# Problem to work on:
When checking the entries below, count every line with the word "agent", then give only that number.

# Dataset extract:

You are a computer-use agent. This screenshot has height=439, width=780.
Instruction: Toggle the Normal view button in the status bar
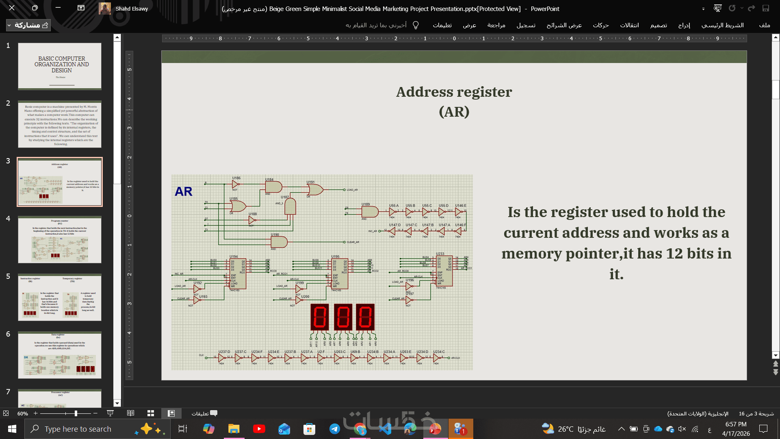pyautogui.click(x=171, y=413)
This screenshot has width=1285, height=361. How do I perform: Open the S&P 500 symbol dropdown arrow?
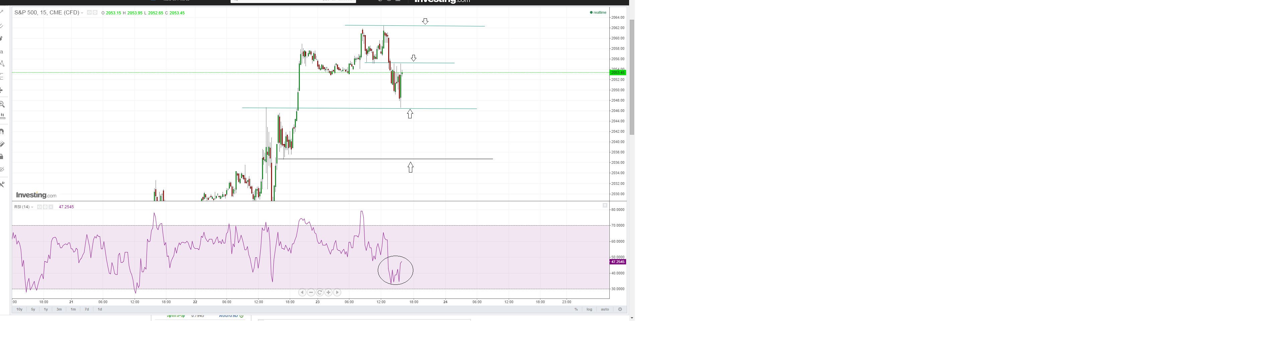coord(82,13)
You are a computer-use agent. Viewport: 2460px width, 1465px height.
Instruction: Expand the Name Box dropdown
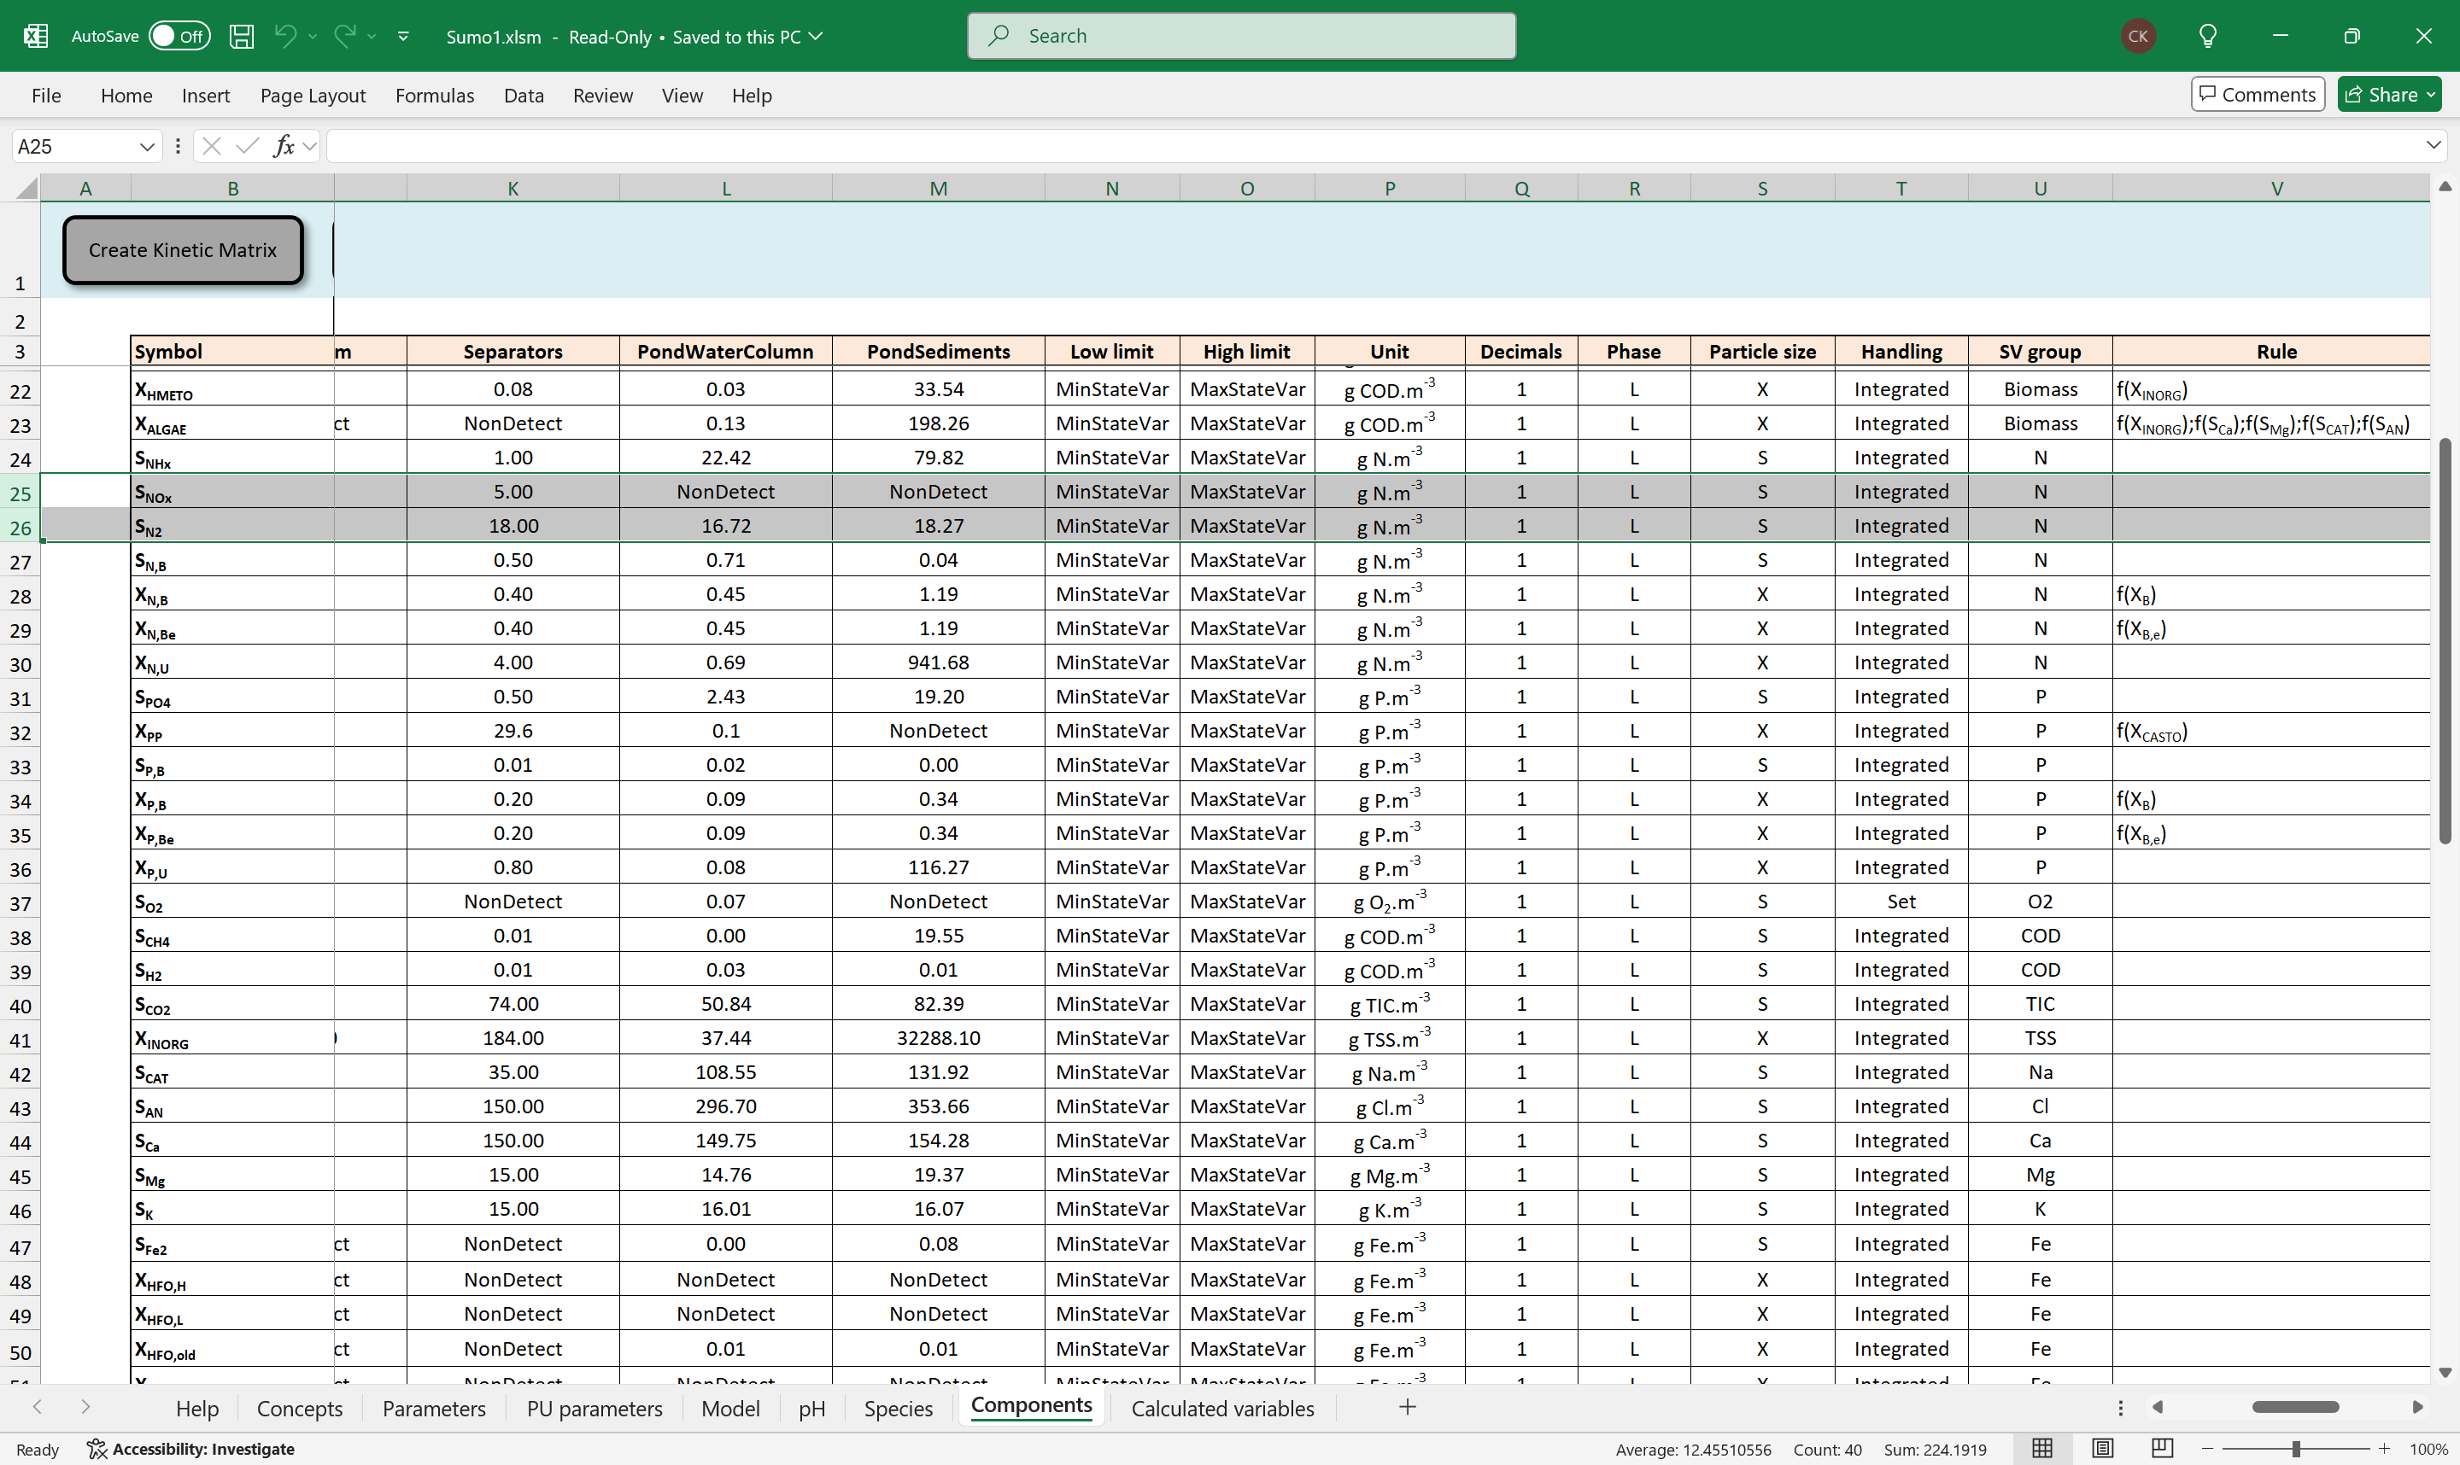pyautogui.click(x=147, y=146)
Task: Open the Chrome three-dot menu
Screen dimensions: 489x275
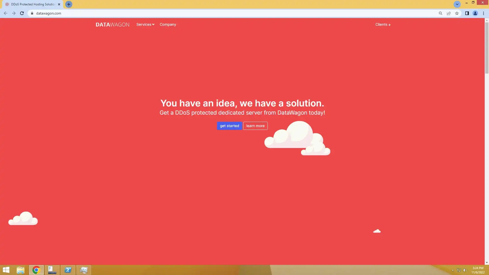Action: [x=483, y=13]
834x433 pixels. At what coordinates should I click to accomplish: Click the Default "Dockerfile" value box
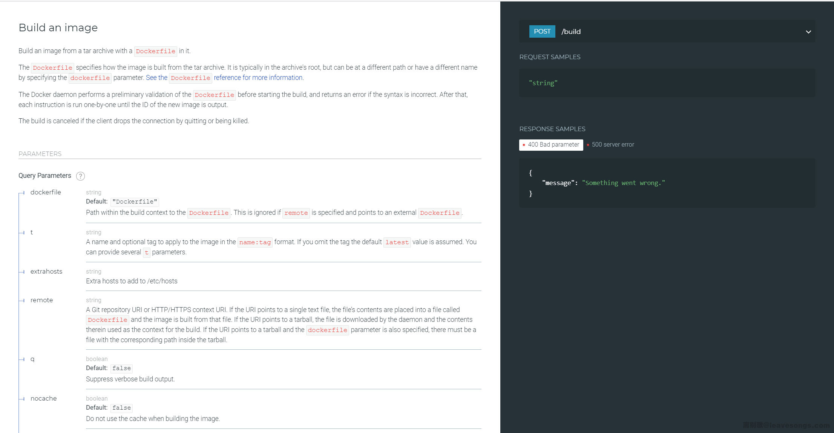[135, 202]
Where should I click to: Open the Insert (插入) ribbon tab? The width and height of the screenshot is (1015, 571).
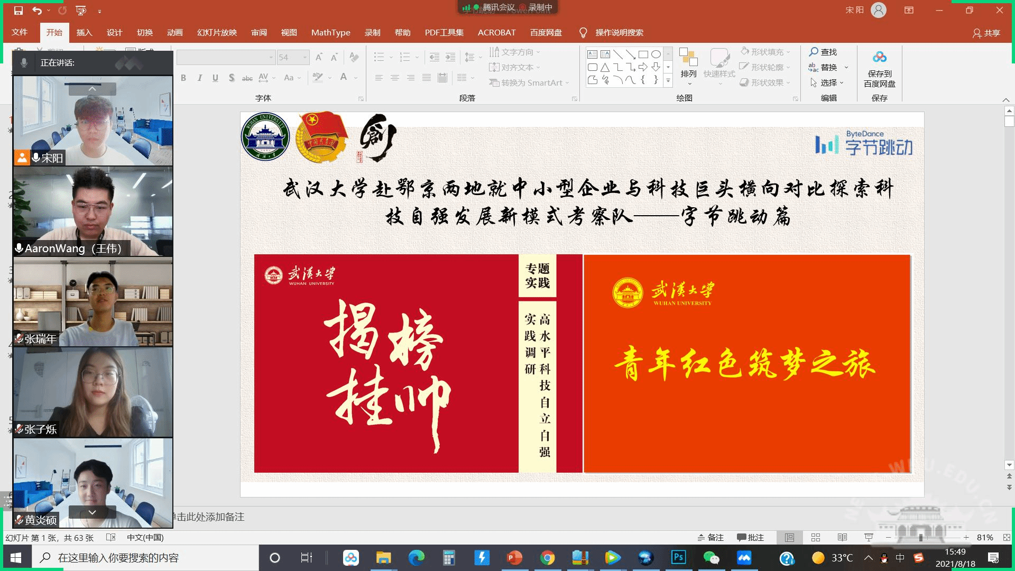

# Reply:
2